>> START

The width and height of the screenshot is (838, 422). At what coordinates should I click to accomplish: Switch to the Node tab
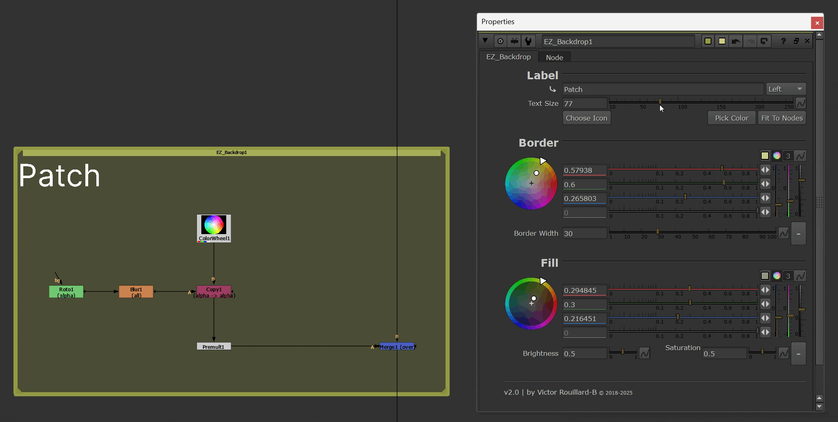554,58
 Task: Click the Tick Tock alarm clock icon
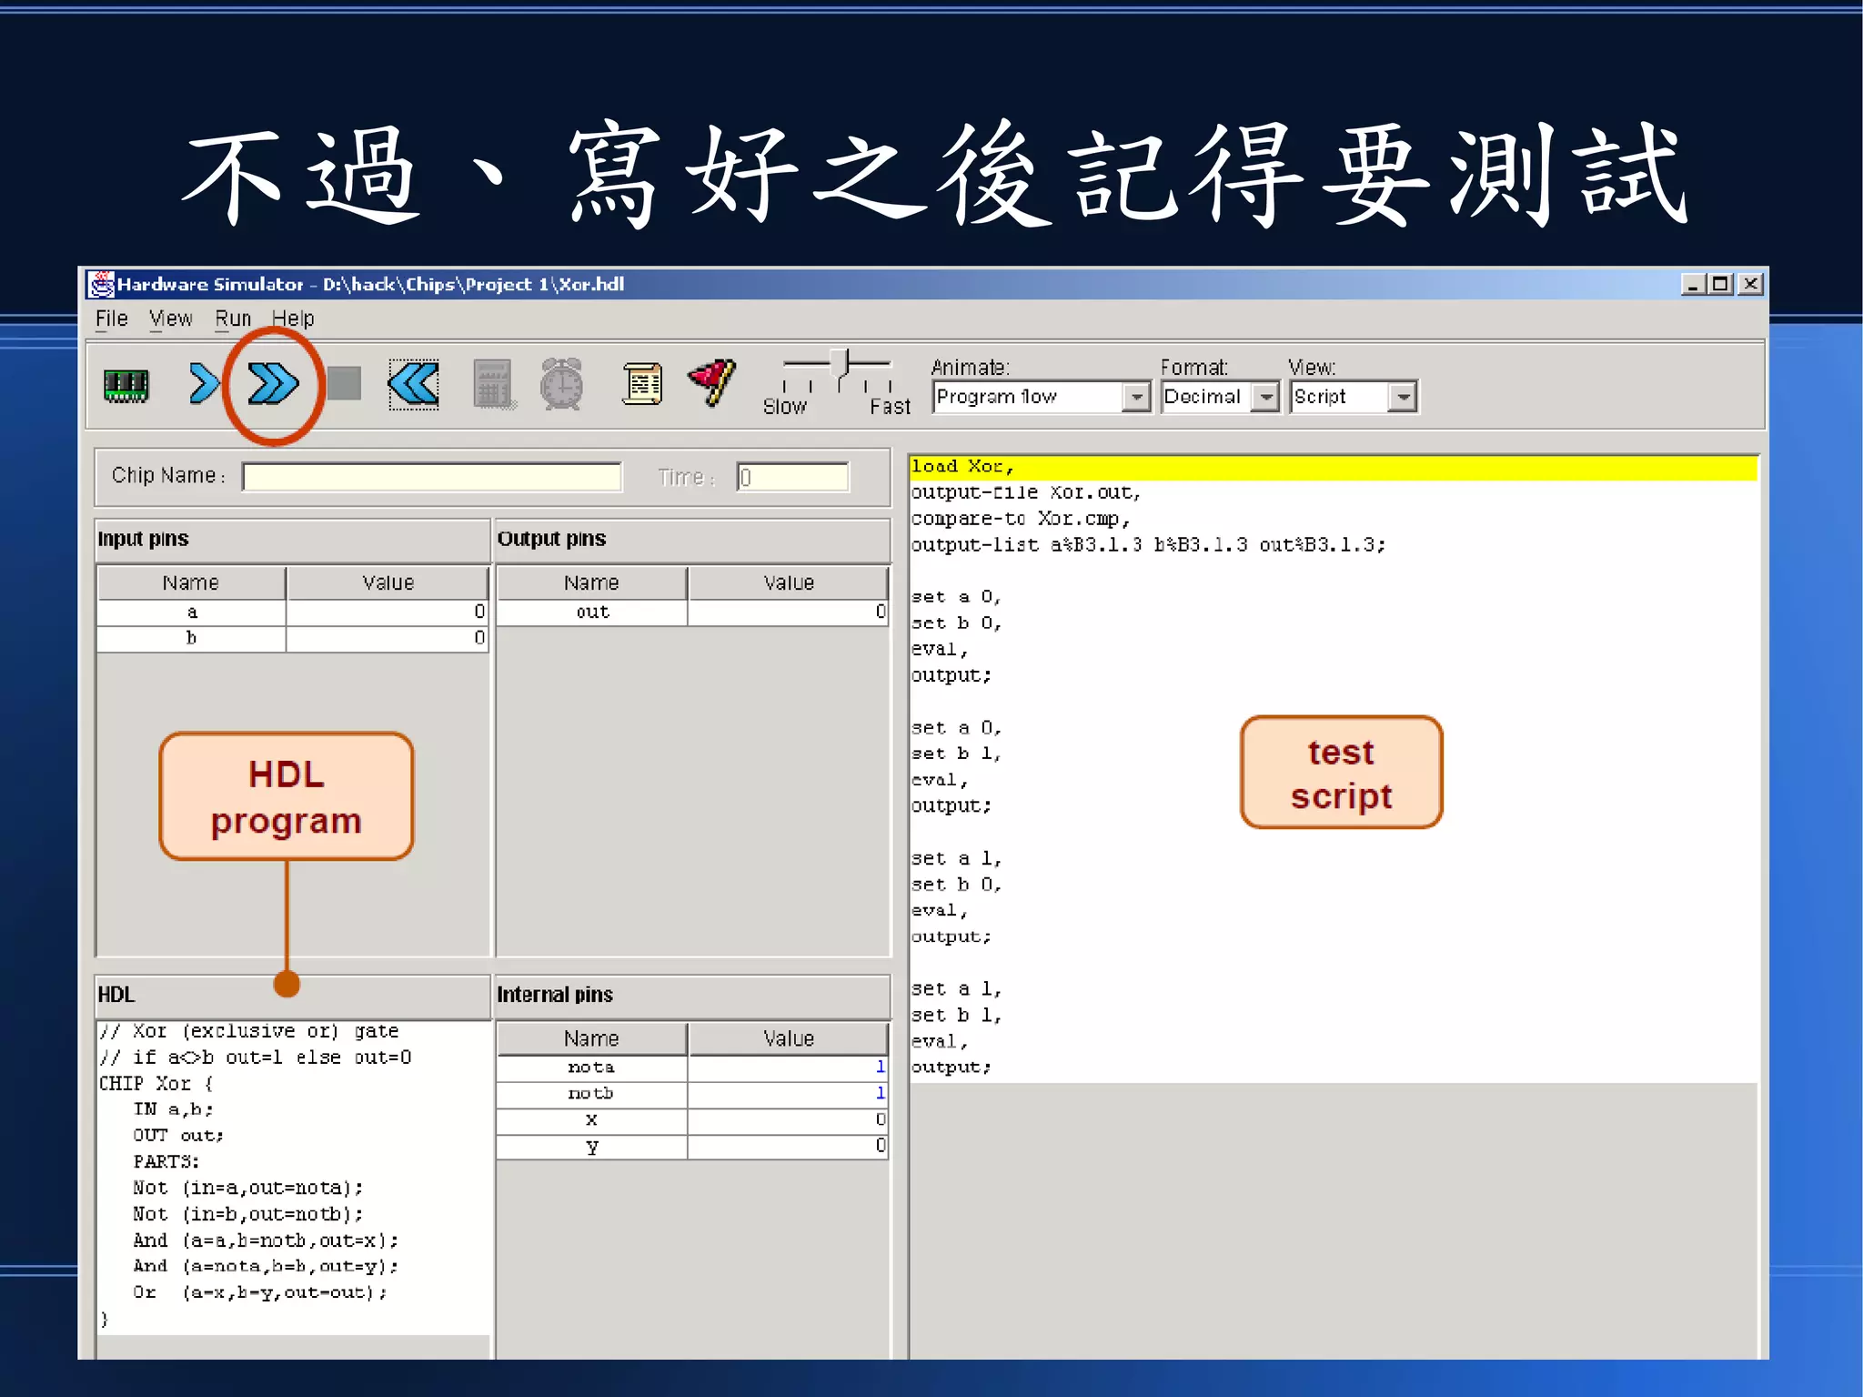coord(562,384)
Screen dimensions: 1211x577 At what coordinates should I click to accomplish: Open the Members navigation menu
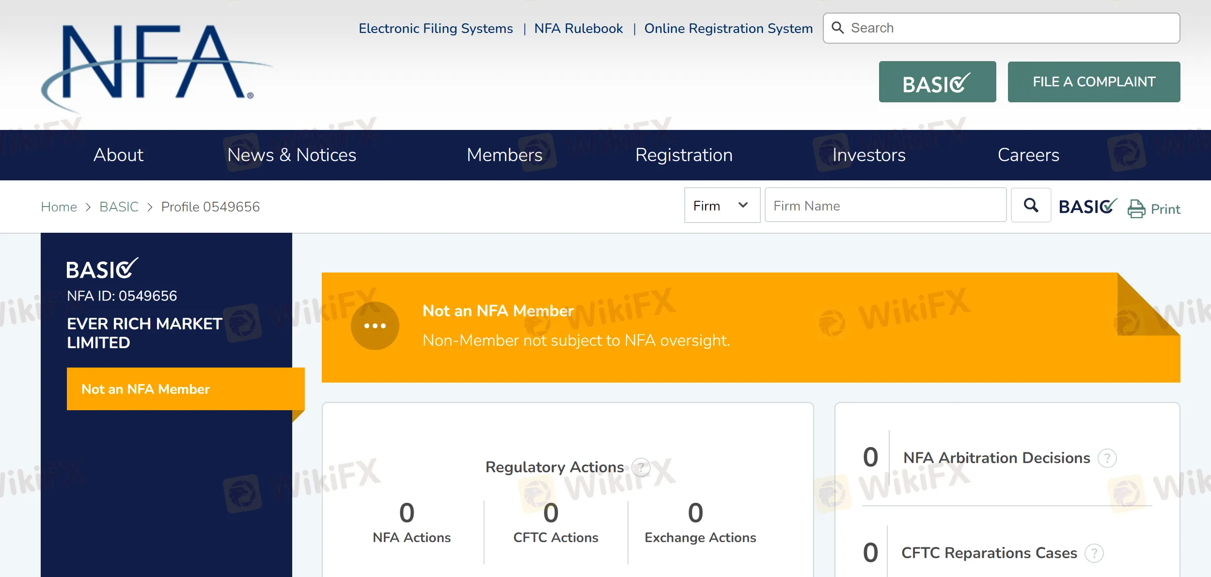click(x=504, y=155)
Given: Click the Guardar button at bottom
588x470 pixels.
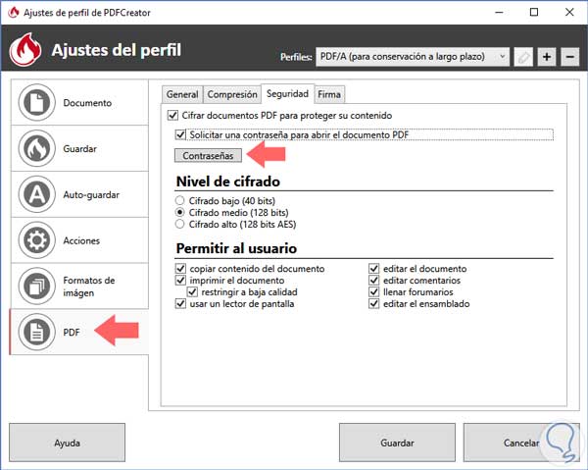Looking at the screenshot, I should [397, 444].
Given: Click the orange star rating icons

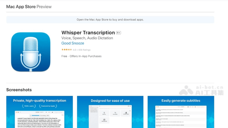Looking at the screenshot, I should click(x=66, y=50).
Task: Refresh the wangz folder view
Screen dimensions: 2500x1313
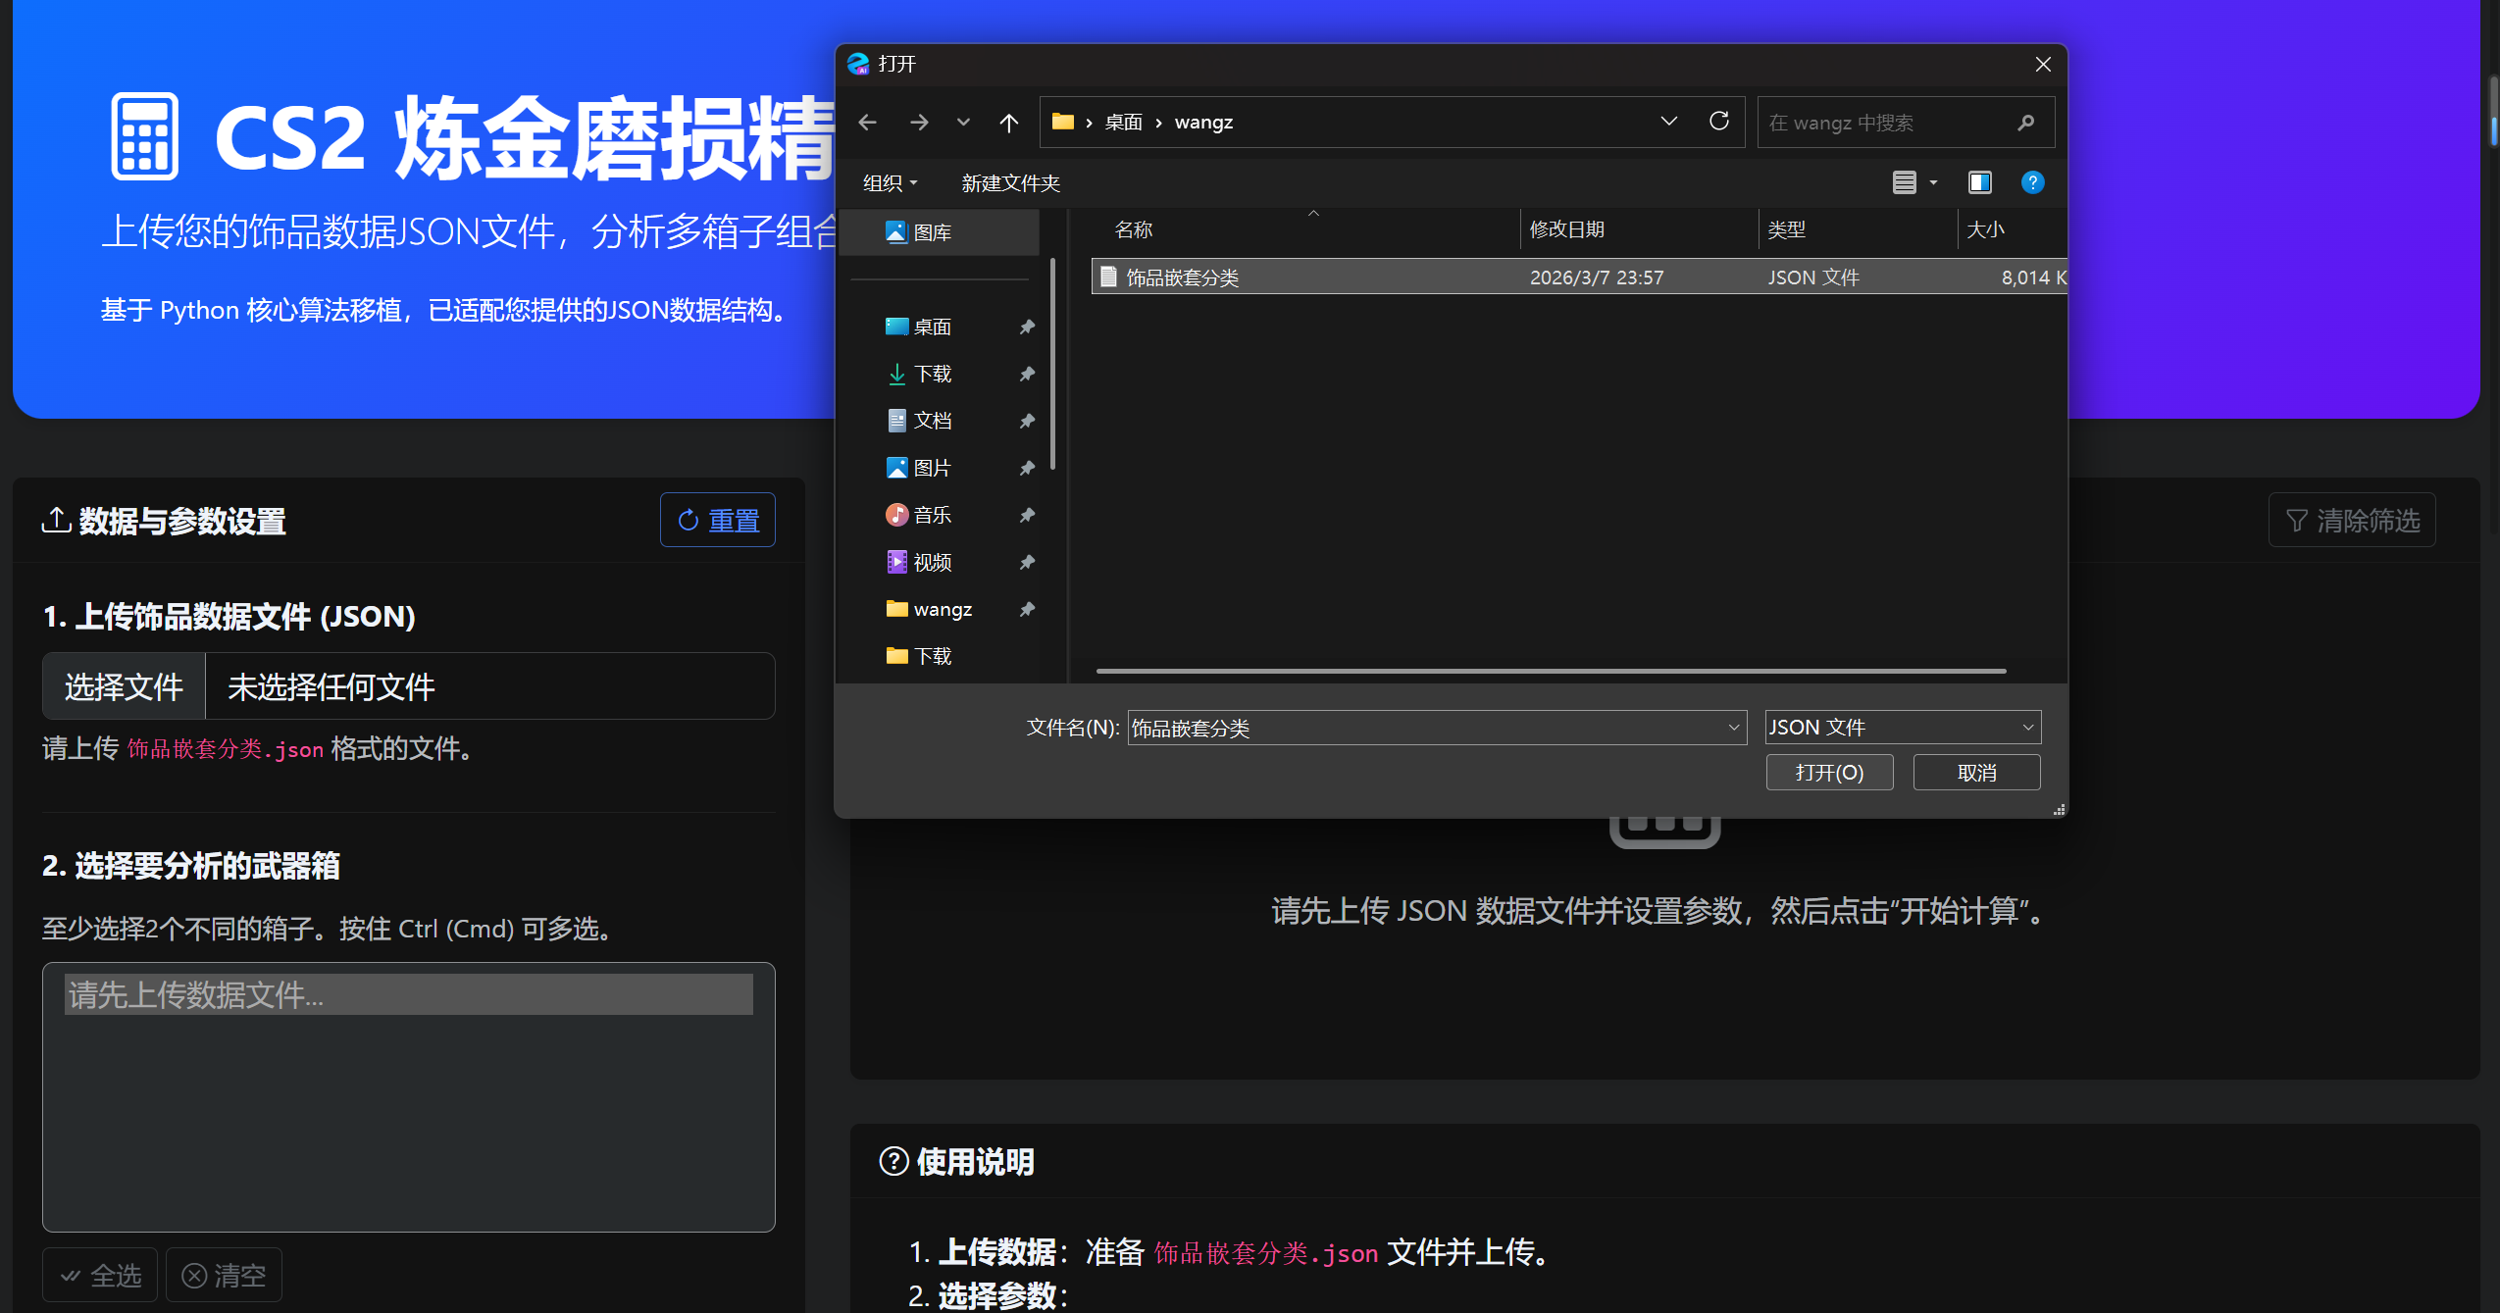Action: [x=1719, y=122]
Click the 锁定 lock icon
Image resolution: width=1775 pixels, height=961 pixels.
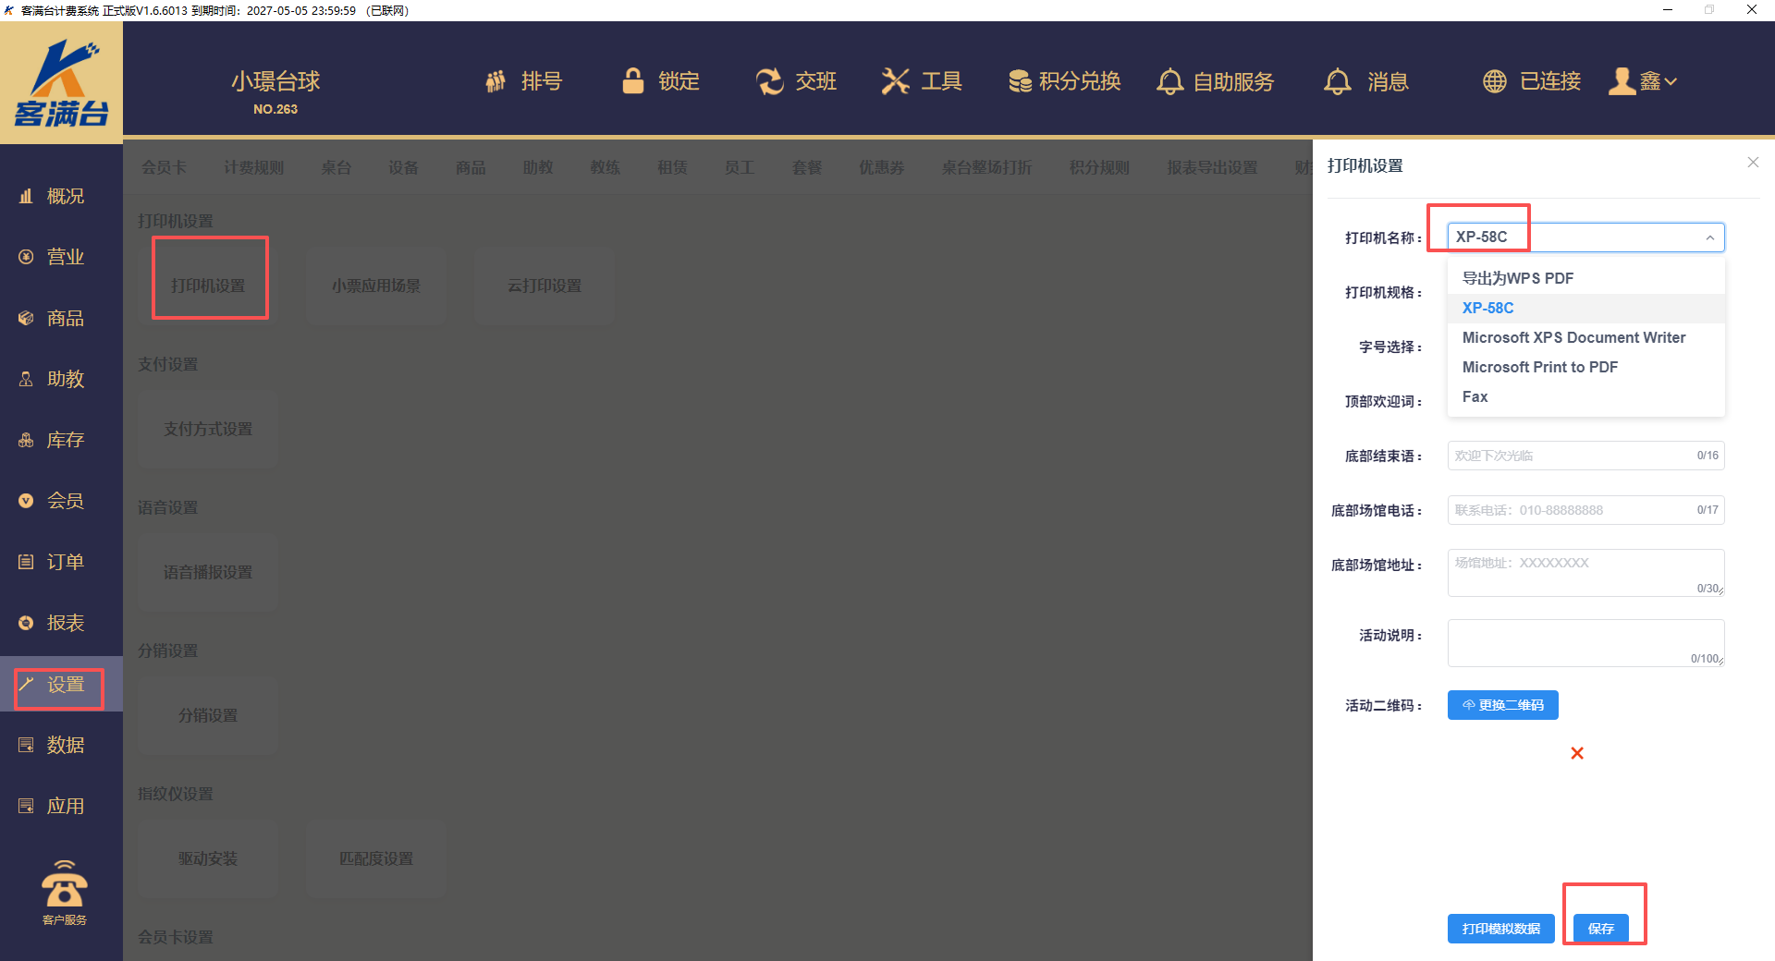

>> END

Give the text lines of all the records above as a JSON list of strings, one string per line, leaving out blank lines and the pictures.

> [Correct result]:
[
  "The width and height of the screenshot is (838, 422). At what coordinates should I click to accomplish: Switch to the Node tab",
  "554,58",
  " Task: Click the Tick Tock alarm clock icon",
  "coord(562,384)",
  "Screen dimensions: 1211x577 At what coordinates should I click to accomplish: Open the Members navigation menu",
  "click(x=504, y=155)",
  "Given: Click the Guardar button at bottom",
  "588x470 pixels.",
  "Looking at the screenshot, I should [397, 444].",
  "Given: Click the orange star rating icons",
  "Looking at the screenshot, I should click(x=66, y=50).",
  "Task: Refresh the wangz folder view",
  "Screen dimensions: 2500x1313",
  "Action: [x=1719, y=122]",
  "Click the 锁定 lock icon",
  "Image resolution: width=1775 pixels, height=961 pixels."
]